Le ministre iranien des Affaires étrangères, Abbas Araghchi, est attendu vendredi soir à Islamabad, selon une source officielle pakistanaise, sans indication précise sur les rencontres prévues.
La capitale pakistanaise se prépare à accueillir un possible deuxième round de discussions entre les États-Unis et l’Iran. À ce stade, aucune confirmation n’a été donnée quant à une éventuelle rencontre entre la délégation iranienne et des responsables américains.
Sur le terrain, le dispositif de sécurité a été renforcé. Islamabad est quadrillée de points de contrôle, tandis que plusieurs axes sont fermés autour d’une «zone rouge» censée abriter les négociations.
Le Pakistan s’est progressivement imposé comme un médiateur central dans la confrontation entre Washington, Israël et Téhéran. Pourtant, depuis une première session de pourparlers prolongée le 11 avril, les autorités iraniennes avaient jusqu’ici refusé de renvoyer une délégation pour relancer le dialogue.
Côté américain, le flou persiste également. Aucune indication claire n’a été donnée sur un éventuel retour du vice-président JD Vance ou d’autres responsables de l’administration, après leur départ sans accord lors des précédentes discussions.
Des équipes logistiques et sécuritaires américaines sont toutefois déjà présentes à Islamabad, selon la même source. Des journalistes de l’AFP ont par ailleurs observé, ces derniers jours, plusieurs avions militaires américains atterrir sur une base aérienne de Rawalpindi, à proximité.
Sur le plan diplomatique, Téhéran a confirmé vendredi des échanges téléphoniques entre Abbas Araghchi, le chef de l’armée pakistanaise Asim Munir, et le ministre des Affaires étrangères Ishaq Dar, tous deux impliqués dans la médiation précédente.
À Washington, le président Donald Trump affirme disposer de «tout le temps nécessaire» pour parvenir à un accord avec l’Iran, tout en maintenant la pression militaire.
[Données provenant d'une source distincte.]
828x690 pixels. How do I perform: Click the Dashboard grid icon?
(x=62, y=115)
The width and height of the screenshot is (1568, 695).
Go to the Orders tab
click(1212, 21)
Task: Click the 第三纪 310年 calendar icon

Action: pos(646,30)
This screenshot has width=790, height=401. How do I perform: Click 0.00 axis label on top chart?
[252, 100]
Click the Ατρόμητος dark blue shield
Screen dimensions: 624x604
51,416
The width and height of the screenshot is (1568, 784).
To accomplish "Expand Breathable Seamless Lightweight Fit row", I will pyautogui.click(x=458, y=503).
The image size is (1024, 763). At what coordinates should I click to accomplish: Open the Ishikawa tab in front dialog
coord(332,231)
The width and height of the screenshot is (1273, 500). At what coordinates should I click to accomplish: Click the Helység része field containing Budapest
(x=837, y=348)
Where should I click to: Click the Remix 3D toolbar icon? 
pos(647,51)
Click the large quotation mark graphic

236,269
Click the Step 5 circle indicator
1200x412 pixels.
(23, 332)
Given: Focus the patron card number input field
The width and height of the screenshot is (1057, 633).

Un troisième porte-avions américain, l’USS George Bush, a été déployé à proximité de la région.
De son côté, le ministre israélien de la Défense, Israël Katz, a indiqué attendre un «feu vert» américain pour reprendre les frappes contre l’Iran.
Initialement attendues en début de semaine, les négociations entre Washington et Téhéran restent à ce stade suspendues. La Maison Blanche évoque des «divisions» au sein du pouvoir iranien pour expliquer ce report.
Près de deux mois après le début du conflit, la situation continue de peser sur les marchés de l’énergie et l’économie mondiale, malgré l’entrée en vigueur d’un cessez-le-feu le 8 avril.